Towards novel efficient and stable nuclear import signals: synthesis and properties of trimethylguanosine cap analogs modified within the 5′,5′-triphosphate bridge

A trimethylguanosine (TMG) cap is present at the 5′ end of several small nuclear and nucleolar RNAs. Recently, it has been reported that the TMG cap is a potential nuclear import signal for nucleus-targeting therapeutic nucleic acids and proteins. The import is mediated by recognition of the TMG cap by the snRNA transporting protein, snurportin1. This work describes the synthesis and properties of a series of dinucleotide TMG cap (m32,2,7GpppG) analogs modified in the 5′,5′-triphosphate bridge as tools to study TMG cap-dependent biological processes.

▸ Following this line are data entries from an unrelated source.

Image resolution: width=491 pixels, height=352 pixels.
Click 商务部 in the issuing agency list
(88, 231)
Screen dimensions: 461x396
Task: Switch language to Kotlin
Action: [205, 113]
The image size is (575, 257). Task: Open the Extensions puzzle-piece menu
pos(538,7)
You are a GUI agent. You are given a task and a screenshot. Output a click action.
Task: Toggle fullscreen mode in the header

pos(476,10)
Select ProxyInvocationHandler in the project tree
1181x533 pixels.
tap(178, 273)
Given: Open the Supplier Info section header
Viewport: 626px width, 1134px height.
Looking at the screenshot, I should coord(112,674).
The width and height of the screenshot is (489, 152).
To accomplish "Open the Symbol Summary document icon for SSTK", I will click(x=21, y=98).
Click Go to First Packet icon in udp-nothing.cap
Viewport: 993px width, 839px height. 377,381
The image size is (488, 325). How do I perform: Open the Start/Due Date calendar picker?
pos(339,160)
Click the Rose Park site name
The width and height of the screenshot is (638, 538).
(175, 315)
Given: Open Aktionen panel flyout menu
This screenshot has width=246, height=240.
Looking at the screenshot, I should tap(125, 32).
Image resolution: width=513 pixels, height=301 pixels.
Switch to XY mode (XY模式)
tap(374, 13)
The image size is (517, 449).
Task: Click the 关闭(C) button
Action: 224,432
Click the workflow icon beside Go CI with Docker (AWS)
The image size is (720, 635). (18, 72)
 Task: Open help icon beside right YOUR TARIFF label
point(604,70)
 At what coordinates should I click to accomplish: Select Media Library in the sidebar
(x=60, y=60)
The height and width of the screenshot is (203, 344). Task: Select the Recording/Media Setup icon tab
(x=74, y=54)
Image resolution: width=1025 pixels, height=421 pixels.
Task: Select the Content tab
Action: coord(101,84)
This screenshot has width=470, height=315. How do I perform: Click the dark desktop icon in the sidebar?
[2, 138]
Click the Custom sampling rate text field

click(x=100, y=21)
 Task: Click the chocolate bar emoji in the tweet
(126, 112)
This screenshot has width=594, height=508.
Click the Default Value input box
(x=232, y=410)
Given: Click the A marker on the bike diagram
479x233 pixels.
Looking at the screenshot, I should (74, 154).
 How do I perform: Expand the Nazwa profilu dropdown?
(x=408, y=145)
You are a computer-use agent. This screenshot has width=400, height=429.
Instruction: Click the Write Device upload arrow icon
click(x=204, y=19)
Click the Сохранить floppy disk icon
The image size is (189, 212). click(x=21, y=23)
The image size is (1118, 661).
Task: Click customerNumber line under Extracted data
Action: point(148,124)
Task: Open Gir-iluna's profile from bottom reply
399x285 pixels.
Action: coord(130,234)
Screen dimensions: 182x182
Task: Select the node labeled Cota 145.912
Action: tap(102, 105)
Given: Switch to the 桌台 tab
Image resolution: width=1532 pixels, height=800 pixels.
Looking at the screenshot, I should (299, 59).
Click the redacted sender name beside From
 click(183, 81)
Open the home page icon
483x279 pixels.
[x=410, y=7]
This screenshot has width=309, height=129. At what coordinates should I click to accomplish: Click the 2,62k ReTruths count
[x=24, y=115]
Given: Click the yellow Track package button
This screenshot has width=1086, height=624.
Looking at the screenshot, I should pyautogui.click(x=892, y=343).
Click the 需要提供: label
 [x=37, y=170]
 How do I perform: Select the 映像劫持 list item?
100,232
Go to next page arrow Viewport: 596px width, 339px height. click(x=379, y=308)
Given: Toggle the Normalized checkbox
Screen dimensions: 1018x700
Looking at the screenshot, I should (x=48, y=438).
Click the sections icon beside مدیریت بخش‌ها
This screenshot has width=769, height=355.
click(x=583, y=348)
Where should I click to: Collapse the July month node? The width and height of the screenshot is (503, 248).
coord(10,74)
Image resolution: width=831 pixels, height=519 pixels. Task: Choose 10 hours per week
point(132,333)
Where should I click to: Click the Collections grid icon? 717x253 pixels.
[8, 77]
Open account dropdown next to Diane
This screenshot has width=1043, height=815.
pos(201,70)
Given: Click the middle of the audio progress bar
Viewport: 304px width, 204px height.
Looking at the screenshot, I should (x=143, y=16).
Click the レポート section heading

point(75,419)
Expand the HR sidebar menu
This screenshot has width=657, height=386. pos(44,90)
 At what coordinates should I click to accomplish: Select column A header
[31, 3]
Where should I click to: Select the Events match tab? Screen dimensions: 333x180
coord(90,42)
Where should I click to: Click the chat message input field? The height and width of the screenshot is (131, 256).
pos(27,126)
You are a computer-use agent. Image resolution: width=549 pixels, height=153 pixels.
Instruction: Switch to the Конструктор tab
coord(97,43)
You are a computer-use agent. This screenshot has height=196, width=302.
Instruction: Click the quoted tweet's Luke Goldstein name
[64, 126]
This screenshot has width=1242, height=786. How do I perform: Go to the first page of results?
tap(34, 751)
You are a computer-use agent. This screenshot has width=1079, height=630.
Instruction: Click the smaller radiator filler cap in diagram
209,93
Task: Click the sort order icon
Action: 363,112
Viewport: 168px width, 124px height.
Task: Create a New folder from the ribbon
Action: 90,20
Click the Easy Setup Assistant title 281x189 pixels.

The bridge was altered at different positions by introducing either bridging (imidodiphosphate, O to NH and methylenebisphosphonate, O to CH2) or non-bridging (phosphorothioate, O to S and boranophosphate, O to BH3) modifications, or by elongation to tetraphosphate. The stability of novel analogs in blood serum was studied to reveal that the α,β-bridging O to NH substitution (m32,2,7GppNHpG) confers the highest resistance. Short RNAs capped with analogs containing α,β-bridging (m32,2,7GppNHpG) or β-non-bridging (m32,2,7GppSpG D2) modifications were resistant to decapping pyrophosphatase, hNudt16. Preliminary studies on binding by human snurportin1 revealed that both O to NH and O to S substitutions support this binding. Due to favorable properties in all three assays, m32,2,7GppNHpG was selected as a promising candidate for further studies on the efficiency of the TMG cap as a nuclear import signal.